Altice challenged the BPU's cease-and-desist order before this court. Id. at 413. We reversed, finding the Federal Cable Communications Policy Act of 1984, 47 U.S.C. §§ 521 to -573, preempted N.J.A.C. 14:18-3.8. In re Alleged Failure of Altice USA, Inc. to Comply with Certain Provisions of the New Jersey Cable Television Act and the New Jersey Administrative Code, No. A-1269-19 (App. Div. Oct. 15, 2021) (slip op. at 12).

The New Jersey Supreme Court granted Altice's petition for certification. 252 N.J. 60 (2022). The Court reversed, finding N.J.A.C. 14:18-3.8 is not preempted by federal law. In re Altice, 253 N.J. at 426. The Court also rejected Altice's argument that the BPU waived any obligation regarding its compliance with N.J.A.C. 14:18-3.8. Id. at 426-27. The Court found that Altice, as part of the BPU's approval of the merger between Altice and Cablevision, expressly agreed to "abide by . . . N.J.A.C. Title 14, . . . including . . . requirements related to billing practices and termination." Id. at 427. The Court reinstated the BPU's cease-and-desist order "without prejudice, subject to remand proceedings in the appellate court to resolve Altice's argument that the BPU failed to follow proper procedures in its enforcement action." Ibid.

On remand, Altice argues the BPU "lacked the authority to require refunds" to affected cable television customers.

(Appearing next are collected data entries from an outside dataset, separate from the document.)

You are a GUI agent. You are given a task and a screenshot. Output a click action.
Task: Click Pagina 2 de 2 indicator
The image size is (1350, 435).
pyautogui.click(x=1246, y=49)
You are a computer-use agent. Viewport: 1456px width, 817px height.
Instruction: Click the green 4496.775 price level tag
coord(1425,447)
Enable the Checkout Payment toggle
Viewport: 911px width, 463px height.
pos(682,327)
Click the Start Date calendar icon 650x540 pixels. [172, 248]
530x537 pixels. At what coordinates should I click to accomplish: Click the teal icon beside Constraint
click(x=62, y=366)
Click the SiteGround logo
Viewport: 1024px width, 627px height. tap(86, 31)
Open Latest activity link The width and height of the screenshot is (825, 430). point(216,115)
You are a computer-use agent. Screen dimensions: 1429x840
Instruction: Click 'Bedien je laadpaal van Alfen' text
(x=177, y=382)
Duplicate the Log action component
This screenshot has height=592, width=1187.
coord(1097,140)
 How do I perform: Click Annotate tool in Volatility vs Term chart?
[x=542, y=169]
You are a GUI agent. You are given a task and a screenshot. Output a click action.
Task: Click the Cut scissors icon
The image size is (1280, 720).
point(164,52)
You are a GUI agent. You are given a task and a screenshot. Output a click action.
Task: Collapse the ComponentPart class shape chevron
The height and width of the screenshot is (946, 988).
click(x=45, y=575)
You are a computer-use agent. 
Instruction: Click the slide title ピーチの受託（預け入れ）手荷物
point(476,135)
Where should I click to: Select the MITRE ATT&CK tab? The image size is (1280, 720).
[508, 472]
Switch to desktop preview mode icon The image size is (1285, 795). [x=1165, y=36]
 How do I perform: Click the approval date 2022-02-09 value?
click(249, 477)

Additionally, even if the BPU had the authority to award refunds, Altice contends the BPU failed to adhere to administrative procedures in assessing refunds and penalties. We disagree.

We first address whether the BPU lacked authority to require Altice to issue refunds to affected customers. "[T]he BPU's authority over utilities, like that of regulatory agencies generally, extends beyond the powers expressly granted by statute to include incidental powers that the agency needs to fulfill its statutory mandate." In re Valley Road Sewerage Co., 154 N.J. 224, 235 (1998). The BPU's authority "is to be liberally construed in order to enable the agency to accomplish its statutory responsibilities." N.J. State League of Municipalities v. Dep't of Cmty. Affs., 158 N.J. 211, 223 (1999).

In enacting the New Jersey Cable Television Act (Act), N.J.S.A. 48:5A-1 to -53, the Legislature declared it is the policy of this State "to provide fair regulation of cable television companies in the interest of the public," N.J.S.A. 48:5A-2(b), and "to provide just and reasonable rates and charges for cable television system services without . . . unfair or destructive competitive practices," N.J.S.A. 48:5A-2(c). Importantly, nothing in the Act "limit[s] or otherwise reduce[s] the protection afforded to cable television customers." N.J.S.A. 48:5A-2(h).

The BPU is vested with enforcing the Act. N.J.S.A. 48:5A-2(d). The Legislature granted to the BPU the "full right, power, authority and jurisdiction to . . . [i]nstitute all proceedings and investigations "and "issue all process and orders, and render all decisions necessary to enforce the provisions of [the Act and], of the rules and regulations adopted thereunder." N.J.S.A. 48:5A-9(c).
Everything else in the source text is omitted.